Manipulation of ultracold atoms in dressed adiabatic radio-frequency potentials

We explore properties of atoms whose magnetic hyperfine sublevels are coupled by an external magnetic radio frequency (rf) field. We perform a thorough theoretical analysis of this driven system and present a number of systematic approximations which eventually give rise to dressed adiabatic radio frequency potentials. The predictions of this analytical investigation are compared to numerically exact results obtained by a wave packet propagation. We outline the versatility and flexibility of this class of potentials and demonstrate their potential use to build atom optical elements such as double wells, interferometers, and ringtraps. Moreover, we perform simulations of interference experiments carried out in rf induced double-well potentials. We discuss how the nature of the atom-field coupling mechanism gives rise to a decrease of the interference contrast.

Figure 1

(Color online) Propagation of a wave packet from a single well into a double well for $G=20\mathrm{T}∕\mathrm{m}$, $B_I=0.75\mathrm{G}$, $g_F=-\frac{1}{2}$, $m_F=-1$, and $\delta =\pi$. $B_{\mathrm{RF}}$ is linearly ramped from zero to $0.515\mathrm{G}$ within $7.6\mathrm{ms}$. The radio frequency is $\omega =2\pi \times 500\mathrm{kHz}$. Shown is the probability density ${\mid \Psi (x,y)\mid }^2$.

Figure 2

(Color online) Propagation of a wave packet from a single well into a ring potential for $G=20\mathrm{T}∕\mathrm{m}$, $B_I=0.75\mathrm{G}$, $g_F=-\frac{1}{2}$, and $m_F=-1$. $B_{\mathrm{RF}}$ is linearly ramped from zero to $0.446\mathrm{G}$ within $7.6\mathrm{ms}$. The radio frequency is $\omega =2\pi \times 500\mathrm{kHz}$. Shown is the probability density ${\mid \Psi (x,y)\mid }^2$.

Figure 3

(Color online) (a) Real and imaginary parts of the wave function components which occupy the spinor orbitals $\mid m_s⟩$. The state shown is the final state of the propagation presented in Fig. 1. For each plot the same color map was used. (b) Cut along $x=y$ through the interference pattern after a time-of-flight experiment.

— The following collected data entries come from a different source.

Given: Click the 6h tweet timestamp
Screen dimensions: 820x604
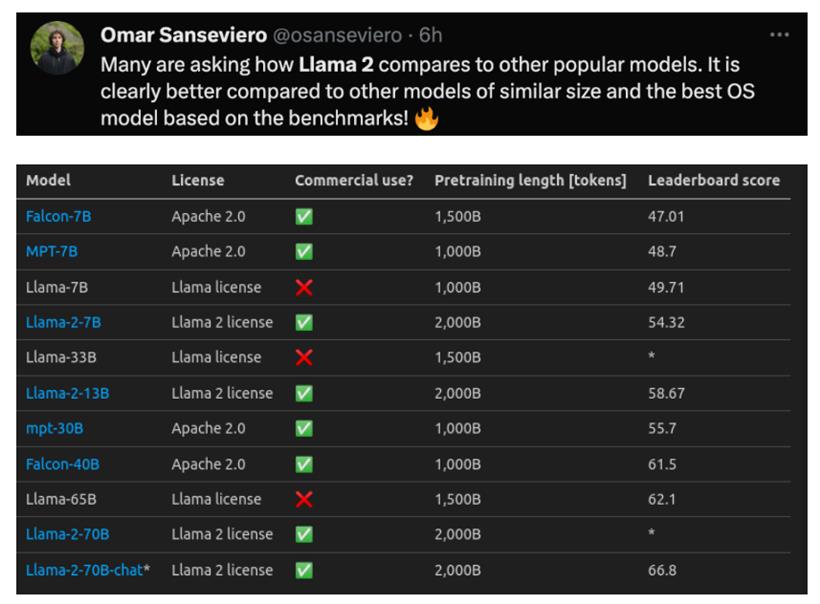Looking at the screenshot, I should coord(430,36).
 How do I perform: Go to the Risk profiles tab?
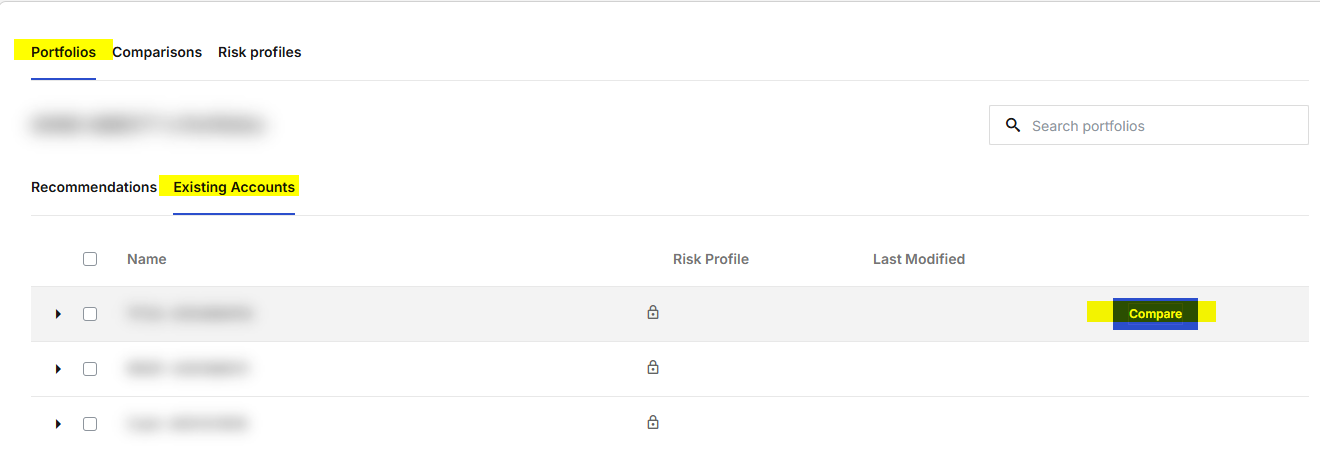point(259,52)
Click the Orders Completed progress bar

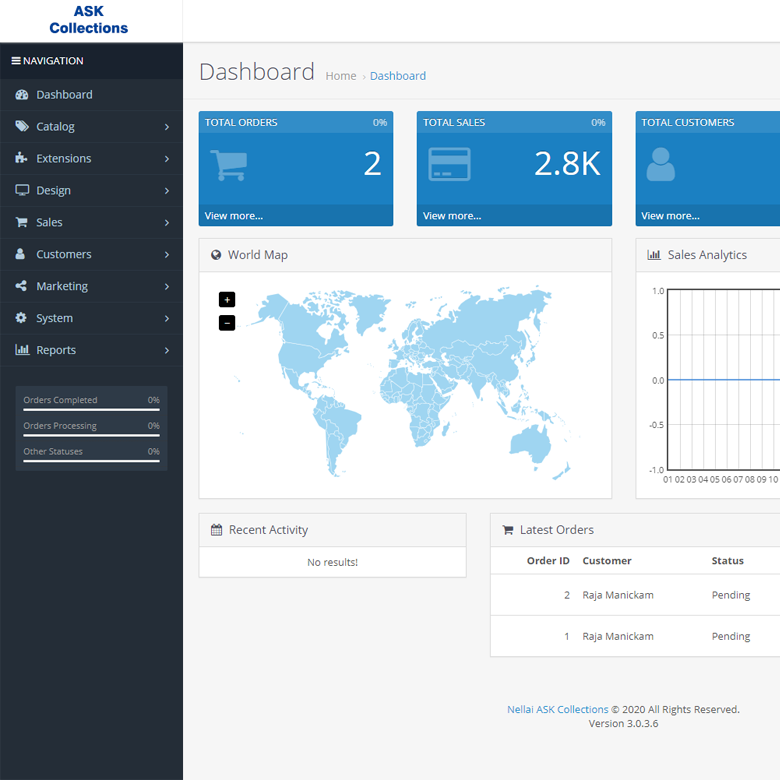coord(91,410)
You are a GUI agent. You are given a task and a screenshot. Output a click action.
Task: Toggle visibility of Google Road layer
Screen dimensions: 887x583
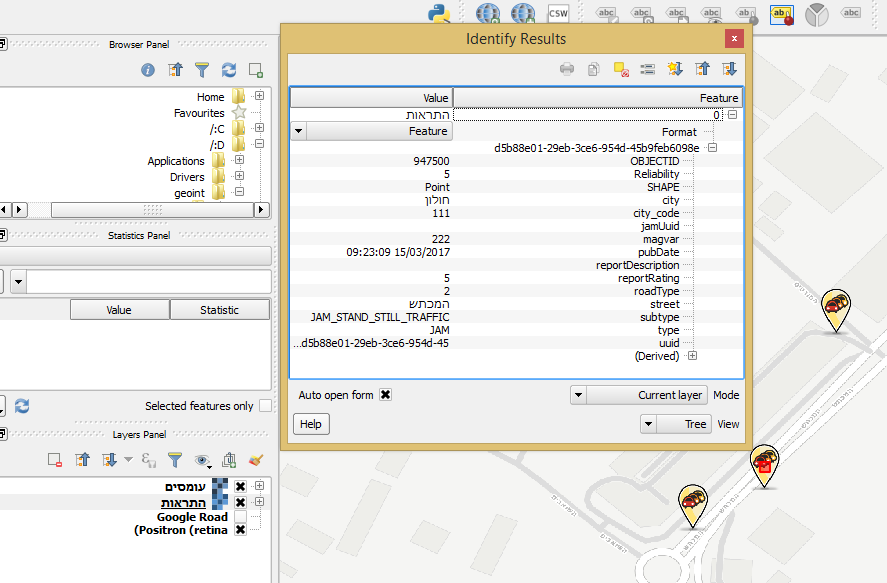tap(240, 517)
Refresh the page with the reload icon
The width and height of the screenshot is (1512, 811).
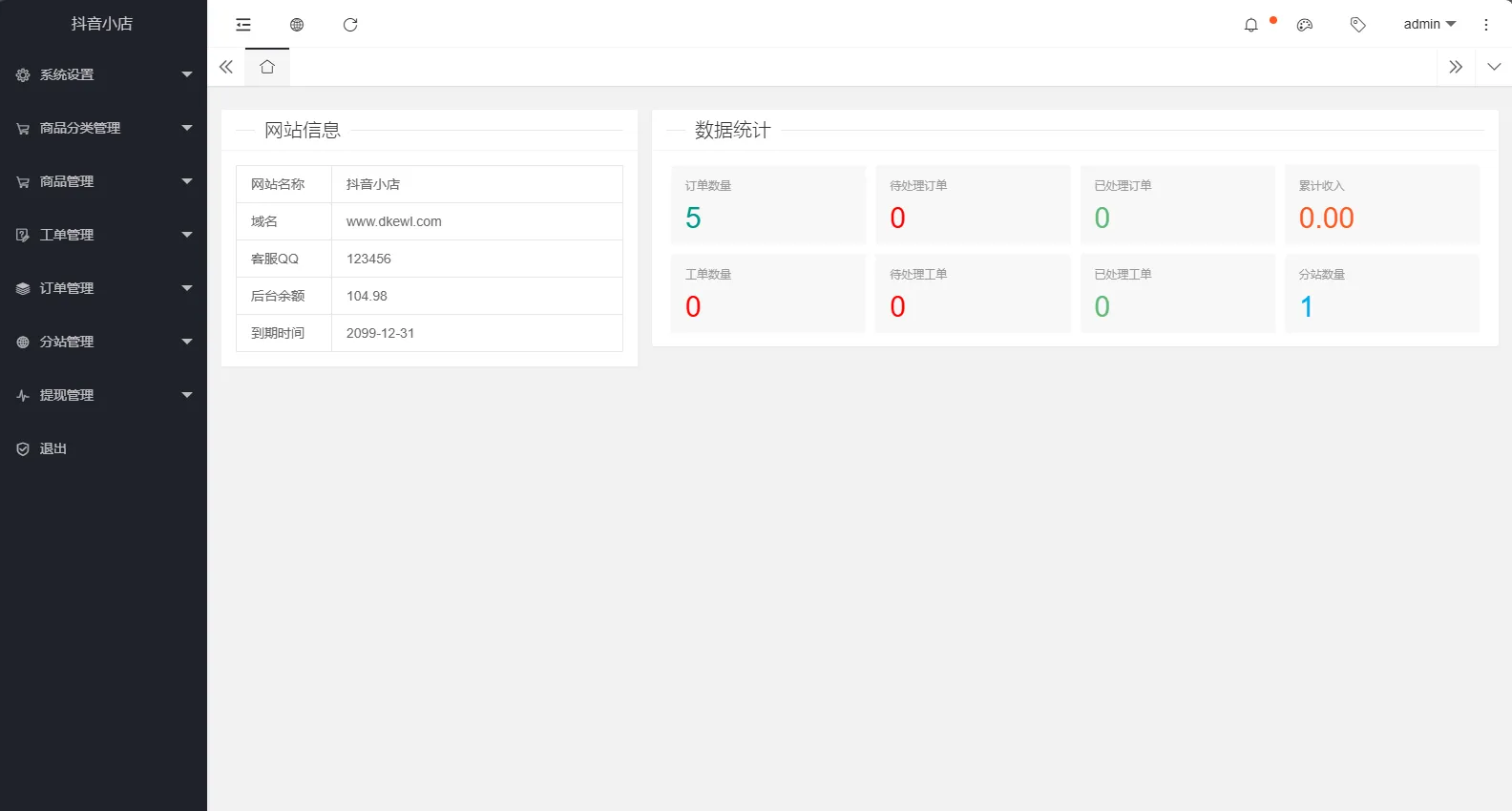click(350, 25)
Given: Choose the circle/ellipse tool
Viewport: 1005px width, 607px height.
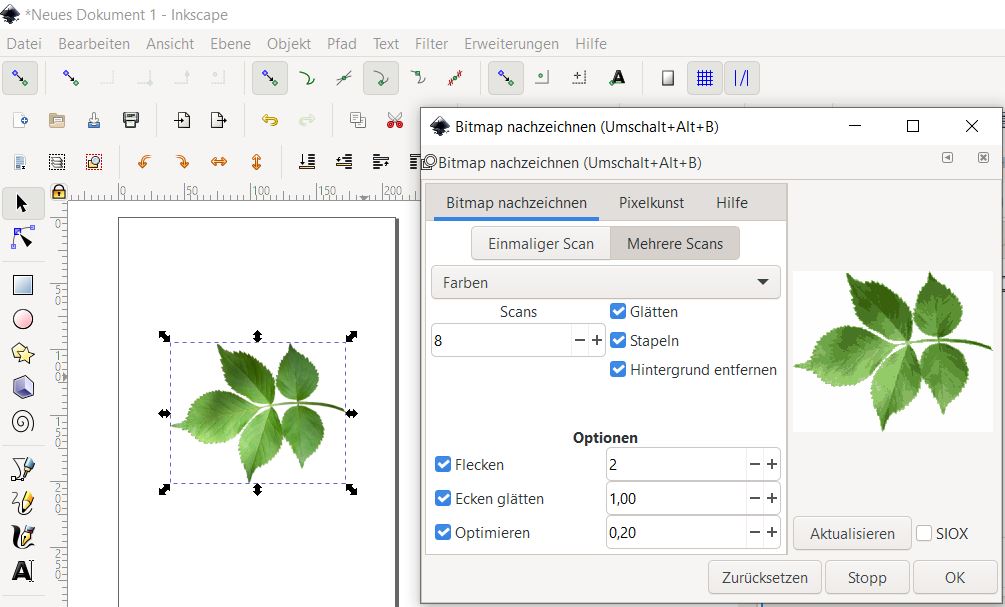Looking at the screenshot, I should [22, 319].

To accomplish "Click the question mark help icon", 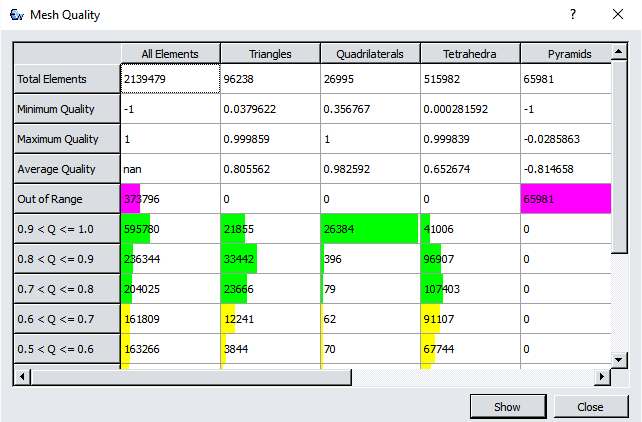I will coord(573,15).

The interference contrast is significantly smaller than 100%. This is essentially a consequence of the different spin states of the two interfering clouds.

Figure 4

(Color online) (a) 2D plot of the double well potential (31) for $\delta =0$. In order to study the dependence of the interference contrast on the splitting distance $2x_0$ we consider only the 1D motion along the indicated axis. (b) Sketch of the spin orientation in an rf double-well potential along the axis being shown in part (a). The spin orientation is assumed to follow adiabatically the local direction of the effective magnetic field. Hence the interference contrast of two interfering clouds depends in general on the relative orientation of the two spin vectors.

Figure 5

(Color online) (a) Contrast pattern along the axis connecting the two potential minima of the double well (see Fig. 4). The same parameters as in Fig. 1 have been used. The snapshot is taken at $\omega t=0$. The position of the potential minimum is indicated by the vertical line. The interference contrast decreases as ${\rho }_0$ increases. For $\rho \to \infty$ the contrast goes to zero as both wave packets occupy orthogonal spin states. (b) Time dependence of the interference if both wave packets are released from the double-well minima. One can clearly recognize the dependence of the interference pattern on the rf phase.